Disorienting.

I think that’s been the prominent descriptor for what I have felt since we all went into quarantine almost 6 months ago. It is hard to fathom how quickly my life changed in the blink of an eye.

The outside world was now closed off to all of our family apart from absolute essentials. I went from dropping my kids off at school to trying to wrap my head around what instant homeschooling looks like. The job I deeply love – speaking and preaching to others – slammed to a halt as crowds of more than 10 were now forbidden. I became worried for my parents and my in-laws – all of whom fall in the “at risk” category for Coronavirus.

Worries amplified. Income dried up. Rhythms of life were disrupted. It all came so fast and so strong. It felt like a wave of darkness and fear came rushing over me before I could process it all. The darkness, for a time at least, had overwhelmed me and had left me staggered, silent and swallowed by isolation.

My heart – divided by worry, insecurity, uncertainty – was at a loss. It felt like I was emotionally and spiritually paralyzed. There was no means by which I was going to pull myself up by the bootstraps and get out of this one.

All I could do was pray. I prayed that all of this COVID mess would go away. That the sick would be healed. Business free to operate again. Normalcy restored. But I also asked to see a glimmer of hope in all of this. I wanted to see the light in the midst of all my darkness.

It was that prayer that God kindly and quickly answered by bringing a sermon to mind I had preached a few months before. It was a sermon rooted in Hebrews 12:1-2:

“Therefore, since we are surrounded by so great a cloud of witnesses, let us also lay aside every weight, and sin which clings so closely, and let us run with endurance the race that is set before us, looking to Jesus, the founder and perfecter of our faith, who for the joy that was set before him endured the cross, despising the shame, and is seated at the right hand of the throne of God.”

These verses follow the famous chapter dubbed “The Hall of Fame of Faith,” a chapter centered on the faith of people that God used in amazing ways. Yet, it also a chapter detailing the faithfulness of God towards those who doubt, disobey, wander and worry. Abraham was impatient. David chose his flesh over his faith. Noah drowned his problems in alcohol, even after the flood receded.

All were men of faith and all of them had a war going on inside their hearts. It is this war that echoes the words of the serpent in Eden, “Did God really say?” The doubts and the desperation for a better life drug these men away from their true love. But even at their worst, the founder and author of their faith has a promise for the serpent who spoke that Edenic lie.

“I’m coming.”

From Genesis 3 onward, there’s a gospel thread that marches through Scripture even as every person along the way stumbles into sin – the promise marches forward. Even as the promise is conceived in a scared, unwed teenager and is born in a barn, God in flesh gladly embraced the work of His Father.

He grew in stature and His public ministry ensued. His hometown gossiped about Him. The Pharisees opposed Him. The crowd killed Him. The disciples left Him. All of this? For what?
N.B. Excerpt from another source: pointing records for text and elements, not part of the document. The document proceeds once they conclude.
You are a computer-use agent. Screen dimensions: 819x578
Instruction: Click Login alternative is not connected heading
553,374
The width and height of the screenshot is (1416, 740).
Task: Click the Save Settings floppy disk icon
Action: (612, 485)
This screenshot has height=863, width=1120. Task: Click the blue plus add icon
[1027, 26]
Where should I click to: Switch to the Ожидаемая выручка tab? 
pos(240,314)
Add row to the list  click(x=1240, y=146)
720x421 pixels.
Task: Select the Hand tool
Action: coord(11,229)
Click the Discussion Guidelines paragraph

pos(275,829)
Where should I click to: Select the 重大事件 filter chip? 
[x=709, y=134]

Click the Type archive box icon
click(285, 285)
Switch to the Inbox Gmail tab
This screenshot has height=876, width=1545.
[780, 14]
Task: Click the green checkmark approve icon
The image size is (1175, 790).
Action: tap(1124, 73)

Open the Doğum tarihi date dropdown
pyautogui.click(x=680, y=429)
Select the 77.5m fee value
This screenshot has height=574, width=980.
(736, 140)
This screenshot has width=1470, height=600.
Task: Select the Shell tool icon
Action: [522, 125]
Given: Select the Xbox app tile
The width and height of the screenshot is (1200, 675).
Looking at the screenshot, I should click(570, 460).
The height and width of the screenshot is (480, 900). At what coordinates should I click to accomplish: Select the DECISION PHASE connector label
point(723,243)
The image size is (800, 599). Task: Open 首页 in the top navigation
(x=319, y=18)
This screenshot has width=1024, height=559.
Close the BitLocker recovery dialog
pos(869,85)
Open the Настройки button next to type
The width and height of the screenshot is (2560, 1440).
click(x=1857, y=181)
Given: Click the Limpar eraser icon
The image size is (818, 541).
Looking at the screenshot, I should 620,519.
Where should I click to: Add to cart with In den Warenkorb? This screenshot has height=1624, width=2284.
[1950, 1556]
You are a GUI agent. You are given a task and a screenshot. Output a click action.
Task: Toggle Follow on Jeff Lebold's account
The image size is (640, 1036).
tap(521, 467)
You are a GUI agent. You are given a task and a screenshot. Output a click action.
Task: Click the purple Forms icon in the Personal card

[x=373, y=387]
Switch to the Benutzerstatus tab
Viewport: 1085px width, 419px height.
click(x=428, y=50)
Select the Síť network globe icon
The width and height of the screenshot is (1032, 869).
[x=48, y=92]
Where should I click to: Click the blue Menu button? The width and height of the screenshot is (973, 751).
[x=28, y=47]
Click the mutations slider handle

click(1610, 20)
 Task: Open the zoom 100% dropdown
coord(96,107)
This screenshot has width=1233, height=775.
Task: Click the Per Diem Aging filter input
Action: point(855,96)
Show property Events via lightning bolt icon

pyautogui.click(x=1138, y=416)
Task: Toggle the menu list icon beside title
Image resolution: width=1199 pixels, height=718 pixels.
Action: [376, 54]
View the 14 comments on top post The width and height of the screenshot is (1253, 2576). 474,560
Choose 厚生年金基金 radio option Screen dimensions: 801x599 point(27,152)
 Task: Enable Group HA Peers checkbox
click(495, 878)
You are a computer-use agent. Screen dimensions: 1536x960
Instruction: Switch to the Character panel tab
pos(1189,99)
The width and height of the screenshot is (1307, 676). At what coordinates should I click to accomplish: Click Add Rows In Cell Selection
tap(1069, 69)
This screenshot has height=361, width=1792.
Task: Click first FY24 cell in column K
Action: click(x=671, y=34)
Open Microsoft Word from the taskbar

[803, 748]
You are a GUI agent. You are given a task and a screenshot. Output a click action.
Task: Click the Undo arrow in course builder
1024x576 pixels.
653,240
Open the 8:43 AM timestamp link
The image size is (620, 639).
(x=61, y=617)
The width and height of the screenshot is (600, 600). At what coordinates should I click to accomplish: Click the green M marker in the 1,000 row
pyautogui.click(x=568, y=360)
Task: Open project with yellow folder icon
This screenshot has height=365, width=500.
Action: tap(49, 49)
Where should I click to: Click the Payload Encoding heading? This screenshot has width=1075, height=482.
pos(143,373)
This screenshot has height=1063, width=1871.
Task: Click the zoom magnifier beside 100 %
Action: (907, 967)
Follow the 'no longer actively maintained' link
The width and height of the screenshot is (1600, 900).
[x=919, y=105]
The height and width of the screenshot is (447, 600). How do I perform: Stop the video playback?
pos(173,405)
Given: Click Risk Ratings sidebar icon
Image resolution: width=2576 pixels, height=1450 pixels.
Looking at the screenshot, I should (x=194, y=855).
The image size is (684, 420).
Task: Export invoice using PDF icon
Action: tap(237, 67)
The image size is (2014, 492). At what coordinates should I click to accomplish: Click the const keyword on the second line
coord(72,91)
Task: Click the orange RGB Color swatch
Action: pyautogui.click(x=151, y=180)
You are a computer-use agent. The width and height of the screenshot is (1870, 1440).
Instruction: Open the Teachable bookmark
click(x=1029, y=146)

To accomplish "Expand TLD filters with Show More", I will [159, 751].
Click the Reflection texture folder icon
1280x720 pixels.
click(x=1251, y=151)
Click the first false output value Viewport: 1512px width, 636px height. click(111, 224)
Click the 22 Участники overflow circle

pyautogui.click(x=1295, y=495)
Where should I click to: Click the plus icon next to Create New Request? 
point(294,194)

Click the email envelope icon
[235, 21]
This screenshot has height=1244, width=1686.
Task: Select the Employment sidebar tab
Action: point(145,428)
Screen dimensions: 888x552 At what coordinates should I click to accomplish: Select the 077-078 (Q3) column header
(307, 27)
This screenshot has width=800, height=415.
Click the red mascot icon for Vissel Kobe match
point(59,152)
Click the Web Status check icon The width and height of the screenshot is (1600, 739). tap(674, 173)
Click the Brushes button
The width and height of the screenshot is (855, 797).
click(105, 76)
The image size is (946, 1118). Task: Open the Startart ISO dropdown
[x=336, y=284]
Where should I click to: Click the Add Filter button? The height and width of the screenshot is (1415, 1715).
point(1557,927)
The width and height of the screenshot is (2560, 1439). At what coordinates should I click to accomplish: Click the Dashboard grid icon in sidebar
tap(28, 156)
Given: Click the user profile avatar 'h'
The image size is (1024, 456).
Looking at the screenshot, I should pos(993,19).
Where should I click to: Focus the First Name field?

For the joy set before Him. For the glory of His Father. For the chance to be the firstborn among many for whom His life and death was now the saving grace. His work on Golgotha becomes the central focus for those of us who call Him Lord.

We cast off a multitude of weights and sins that divide our heart and rob us of our hope. We fix our eyes on our only hope. We look to the only one who has been faithful to us, even as we find ourselves full of faults. We look to the One who authors our life and our hope. Even as darkness chokes out every bit of happiness around us, we look to the One glimmer of light we have.

We look to Him who died so we could live. Who absorbed wrath so that we don’t have to taste the full force of it. We look to Him who loves us even as we leave over and over and over again. We fix our eyes on a promise that we can’t purchase and that we can’t push away. When there’s nowhere else to look, we look to Him.